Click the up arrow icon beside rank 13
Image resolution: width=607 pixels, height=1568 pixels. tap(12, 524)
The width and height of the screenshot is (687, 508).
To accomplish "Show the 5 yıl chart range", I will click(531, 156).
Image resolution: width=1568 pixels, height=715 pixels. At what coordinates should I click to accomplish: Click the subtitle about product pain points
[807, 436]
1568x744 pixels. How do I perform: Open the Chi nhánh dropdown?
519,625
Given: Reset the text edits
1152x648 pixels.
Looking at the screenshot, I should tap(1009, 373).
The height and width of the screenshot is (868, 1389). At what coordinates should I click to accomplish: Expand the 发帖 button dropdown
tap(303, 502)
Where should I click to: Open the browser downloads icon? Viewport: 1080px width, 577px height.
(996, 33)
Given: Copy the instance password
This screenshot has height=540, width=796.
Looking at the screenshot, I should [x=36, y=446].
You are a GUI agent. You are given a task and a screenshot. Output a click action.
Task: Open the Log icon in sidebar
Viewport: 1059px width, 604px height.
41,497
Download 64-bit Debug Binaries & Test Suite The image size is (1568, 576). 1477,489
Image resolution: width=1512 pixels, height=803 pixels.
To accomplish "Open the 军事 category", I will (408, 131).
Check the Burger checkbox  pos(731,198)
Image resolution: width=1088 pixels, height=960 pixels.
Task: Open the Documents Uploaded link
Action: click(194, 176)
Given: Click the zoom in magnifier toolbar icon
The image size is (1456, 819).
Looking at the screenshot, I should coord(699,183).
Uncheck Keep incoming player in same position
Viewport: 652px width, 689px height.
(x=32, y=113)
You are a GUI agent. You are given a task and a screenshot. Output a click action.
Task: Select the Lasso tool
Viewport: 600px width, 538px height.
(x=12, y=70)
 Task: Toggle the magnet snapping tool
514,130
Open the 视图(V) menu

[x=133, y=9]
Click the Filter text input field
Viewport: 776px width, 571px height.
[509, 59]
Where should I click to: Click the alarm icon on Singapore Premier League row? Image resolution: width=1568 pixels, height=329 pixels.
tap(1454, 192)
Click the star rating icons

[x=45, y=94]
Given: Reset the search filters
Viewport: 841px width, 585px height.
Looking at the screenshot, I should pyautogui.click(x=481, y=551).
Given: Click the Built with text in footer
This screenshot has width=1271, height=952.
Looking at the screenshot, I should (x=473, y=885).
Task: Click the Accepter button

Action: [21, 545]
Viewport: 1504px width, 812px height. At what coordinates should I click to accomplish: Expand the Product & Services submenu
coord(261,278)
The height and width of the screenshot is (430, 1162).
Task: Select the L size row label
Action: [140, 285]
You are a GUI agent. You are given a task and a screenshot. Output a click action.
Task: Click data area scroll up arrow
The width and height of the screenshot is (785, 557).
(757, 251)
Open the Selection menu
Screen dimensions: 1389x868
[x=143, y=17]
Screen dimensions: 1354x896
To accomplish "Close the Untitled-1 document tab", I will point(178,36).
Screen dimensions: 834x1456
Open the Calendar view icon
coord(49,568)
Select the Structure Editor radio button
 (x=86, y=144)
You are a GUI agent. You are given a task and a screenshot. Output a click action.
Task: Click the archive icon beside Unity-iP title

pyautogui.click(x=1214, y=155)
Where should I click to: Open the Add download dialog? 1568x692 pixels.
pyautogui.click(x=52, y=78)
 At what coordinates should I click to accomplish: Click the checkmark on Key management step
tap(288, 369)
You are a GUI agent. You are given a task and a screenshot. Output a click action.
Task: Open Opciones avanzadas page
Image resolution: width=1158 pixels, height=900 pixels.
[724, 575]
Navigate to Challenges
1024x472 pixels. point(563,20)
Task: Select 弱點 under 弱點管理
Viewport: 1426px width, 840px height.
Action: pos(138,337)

═══

● Job
Pick out every line in the items above that contains the string "arrow", matching case exactly, and copy each of those lines.

● Response to the task
Click the up arrow icon beside rank 13
Task: Click data area scroll up arrow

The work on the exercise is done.